Design of carbohydrate/electron-transfer peptides for human histocytic lymphoma cell sensing.

A carbohydrate/electro-transfer peptide probe was fabricated to perform cell sensing. The probe consisted of a cello-oligosaccharide that was created by the conjugation of an electron-transfer peptide (YC) and a carbohydrate via a Schiff base. An oxidation wave due to a phenolic hydroxyl group was obtained by scanning with a glassy carbon electrode. This cell-sensing system was based on a competitive reaction between carbohydrates on a cell surface and the probe as each reacted to a protein that recognized the carbohydrate. When amounts of the protein and probe were constant, the peak current of the probe was changed as the number of cells increased.
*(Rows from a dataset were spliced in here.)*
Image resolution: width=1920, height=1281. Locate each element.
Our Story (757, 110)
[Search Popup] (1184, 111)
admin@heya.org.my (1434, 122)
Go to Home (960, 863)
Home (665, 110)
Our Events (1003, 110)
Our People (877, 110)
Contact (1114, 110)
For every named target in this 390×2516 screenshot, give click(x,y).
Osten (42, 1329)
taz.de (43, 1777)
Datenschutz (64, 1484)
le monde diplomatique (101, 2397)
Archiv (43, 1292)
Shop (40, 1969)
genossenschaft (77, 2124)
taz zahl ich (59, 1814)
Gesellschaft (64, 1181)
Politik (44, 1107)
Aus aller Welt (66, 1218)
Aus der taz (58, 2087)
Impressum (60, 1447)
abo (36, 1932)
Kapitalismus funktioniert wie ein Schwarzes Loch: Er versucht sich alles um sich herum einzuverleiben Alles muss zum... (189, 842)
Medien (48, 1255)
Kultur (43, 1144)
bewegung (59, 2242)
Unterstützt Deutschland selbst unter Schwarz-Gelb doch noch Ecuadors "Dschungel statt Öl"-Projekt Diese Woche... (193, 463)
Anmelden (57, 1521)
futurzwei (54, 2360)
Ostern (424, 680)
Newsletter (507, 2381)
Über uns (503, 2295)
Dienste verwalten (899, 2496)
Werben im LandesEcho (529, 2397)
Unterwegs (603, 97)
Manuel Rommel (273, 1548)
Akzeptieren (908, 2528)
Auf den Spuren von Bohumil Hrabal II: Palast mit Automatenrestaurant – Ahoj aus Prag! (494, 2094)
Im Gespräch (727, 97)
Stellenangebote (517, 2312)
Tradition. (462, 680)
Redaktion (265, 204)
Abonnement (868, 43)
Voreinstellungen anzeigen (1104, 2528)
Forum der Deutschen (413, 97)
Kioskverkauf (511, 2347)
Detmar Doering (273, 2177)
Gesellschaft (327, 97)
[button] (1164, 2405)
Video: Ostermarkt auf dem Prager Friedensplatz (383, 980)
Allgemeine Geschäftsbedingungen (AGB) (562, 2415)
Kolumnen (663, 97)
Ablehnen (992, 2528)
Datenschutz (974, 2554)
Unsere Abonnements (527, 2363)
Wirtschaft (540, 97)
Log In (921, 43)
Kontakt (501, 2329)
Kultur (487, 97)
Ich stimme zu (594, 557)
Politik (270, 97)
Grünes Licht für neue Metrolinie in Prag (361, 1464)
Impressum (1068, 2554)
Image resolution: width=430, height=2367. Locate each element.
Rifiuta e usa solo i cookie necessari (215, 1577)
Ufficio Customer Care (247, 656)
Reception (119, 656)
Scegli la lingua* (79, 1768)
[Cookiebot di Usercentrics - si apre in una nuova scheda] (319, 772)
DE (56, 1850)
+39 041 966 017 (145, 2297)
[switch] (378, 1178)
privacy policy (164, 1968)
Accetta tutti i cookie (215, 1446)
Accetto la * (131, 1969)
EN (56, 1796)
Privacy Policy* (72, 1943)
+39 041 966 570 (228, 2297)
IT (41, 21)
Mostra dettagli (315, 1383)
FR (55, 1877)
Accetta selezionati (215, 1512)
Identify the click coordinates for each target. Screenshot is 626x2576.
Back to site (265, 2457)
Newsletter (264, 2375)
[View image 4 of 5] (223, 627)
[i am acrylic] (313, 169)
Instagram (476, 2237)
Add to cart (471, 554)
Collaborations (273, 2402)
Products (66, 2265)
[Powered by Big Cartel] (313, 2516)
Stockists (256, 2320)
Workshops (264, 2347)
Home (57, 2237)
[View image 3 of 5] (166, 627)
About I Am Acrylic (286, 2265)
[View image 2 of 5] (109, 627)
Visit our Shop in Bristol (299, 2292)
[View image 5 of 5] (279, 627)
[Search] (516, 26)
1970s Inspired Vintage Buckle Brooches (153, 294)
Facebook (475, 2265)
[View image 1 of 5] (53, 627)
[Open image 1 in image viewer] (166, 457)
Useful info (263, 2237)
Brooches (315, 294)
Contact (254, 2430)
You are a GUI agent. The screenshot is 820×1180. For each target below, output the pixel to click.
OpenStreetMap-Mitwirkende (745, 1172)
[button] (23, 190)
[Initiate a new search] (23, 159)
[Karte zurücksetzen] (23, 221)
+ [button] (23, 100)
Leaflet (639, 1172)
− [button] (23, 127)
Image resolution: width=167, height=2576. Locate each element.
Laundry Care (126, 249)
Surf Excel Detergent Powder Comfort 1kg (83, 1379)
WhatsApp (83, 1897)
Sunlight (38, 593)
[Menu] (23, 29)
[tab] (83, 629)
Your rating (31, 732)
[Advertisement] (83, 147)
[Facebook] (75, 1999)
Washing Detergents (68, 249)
A human histocytic lymphoma cell (U937 cell) with carbohydrates such as glucose and N-acetylglucosamine on its surface was selected as the target cell. Wheat germ agglutinin (WGA) binded to both the probe and the carbohydrates on U937 cells, which resulted in a linear peak current of the cellobiose/electron-transfer peptide at concentrations that ranged from 100 to 3500 cells/ml. The values of the cell sensing using this electrochemical method were consistent with those established via ELSIA. The sensitivity of this procedure, however, was two-fold superior to that of ELISA. Consequently, this carbohydrate/electron-transfer peptide could be a powerful tool for cell sensing and searching for carbohydrate chains on a cell surface.